To Somebody's Father
A block away and still I notice your tousled hair,
rumpled overcoat too small to button, eyes riveted
on me. Seven decades of training chill the sweat
off my body and yet I continue jogging toward you,
a compass needle drawn to the magnetic meridian.
But imaginary you are not and my head automatically
turns to avoid eye contact, the palm of my hand raised,
a shield as I pass. I say “no” before I can decipher
your words. I was raised to not speak to strangers.
The map in your hand stops me two strides past.
My dad purchased a new Road Atlas every year,
a book of dreams with Northwest pages dog-eared
and stained by hopeful hands. You tell me you are 86,
one year younger than dad when death erased all roads
to Oregon and Washington.

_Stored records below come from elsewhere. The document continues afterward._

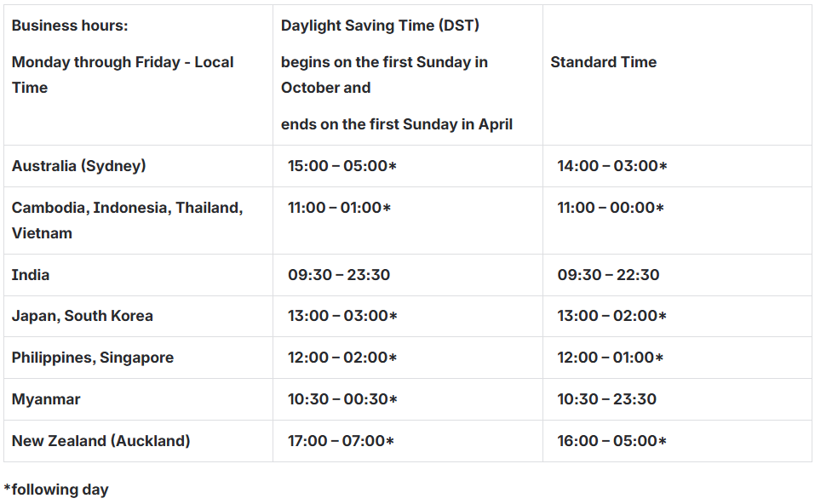
Task: Select the Myanmar row label
Action: coord(46,399)
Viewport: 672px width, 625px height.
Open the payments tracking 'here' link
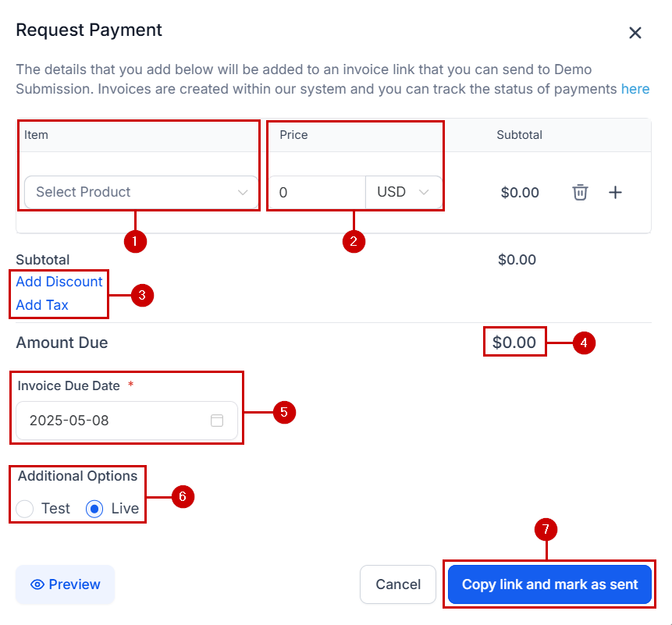tap(635, 89)
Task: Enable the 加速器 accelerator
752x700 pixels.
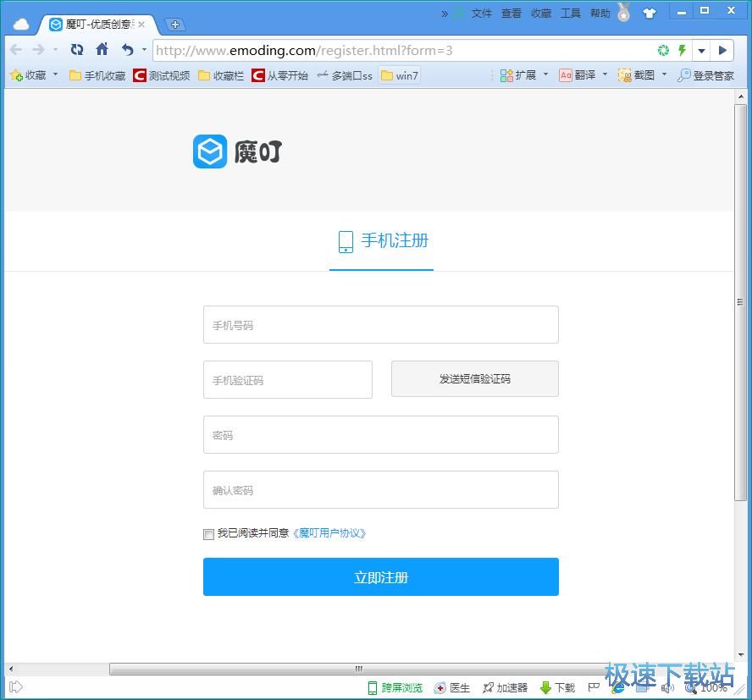Action: [505, 687]
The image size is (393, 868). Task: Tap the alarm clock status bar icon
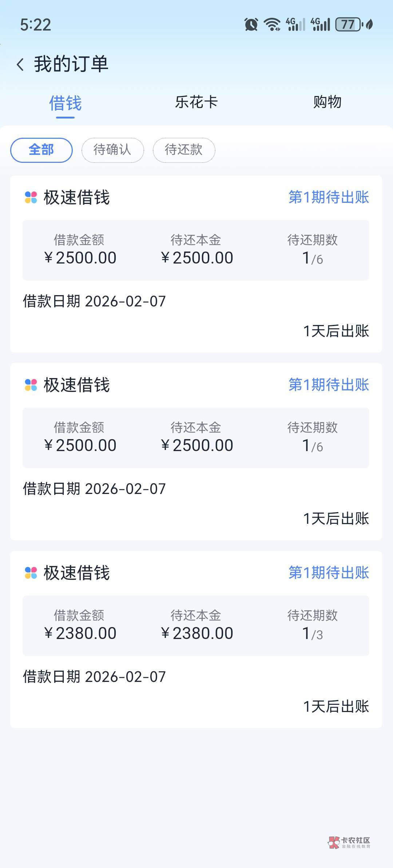click(251, 25)
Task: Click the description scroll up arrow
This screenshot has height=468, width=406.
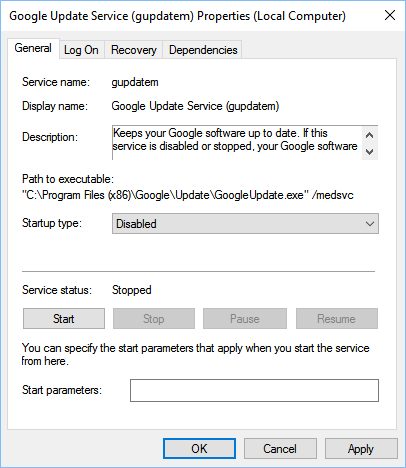Action: pyautogui.click(x=369, y=135)
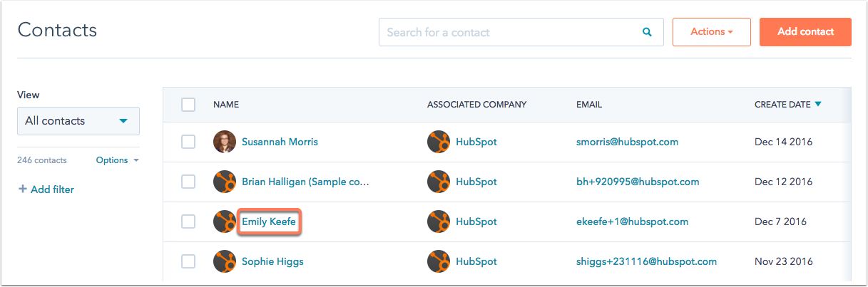Click the Add contact button
Viewport: 868px width, 287px height.
805,32
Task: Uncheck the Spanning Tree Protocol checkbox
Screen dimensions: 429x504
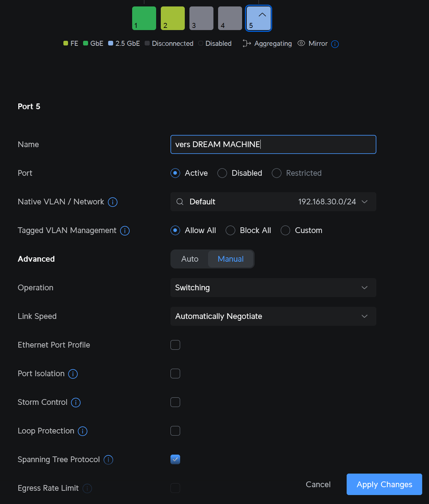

Visiting from Illinois,
you are searching for your son without car or suitcase,
just a downtown map, useless in neighborhoods.
Beneath your coat, your Sunday-best, but missing
are dentures that belong with that smile.
Yes, your son knows you are coming. No,
he is at work. No, they took your phone away.
We walk south, a straight line in a conversation
that zigs and zags like backroads through the mountains.
From an inside pocket, you pull your license.
It bears the same address as your son and I ask
if it would be okay and we wait together
at the corner for the patrol car.
Before climbing into the back seat,
you turn and shake my hand. I suspect
you are tired, ready to go home,
like the day my dad placed the Atlas
on the shelf, rather than next to his chair.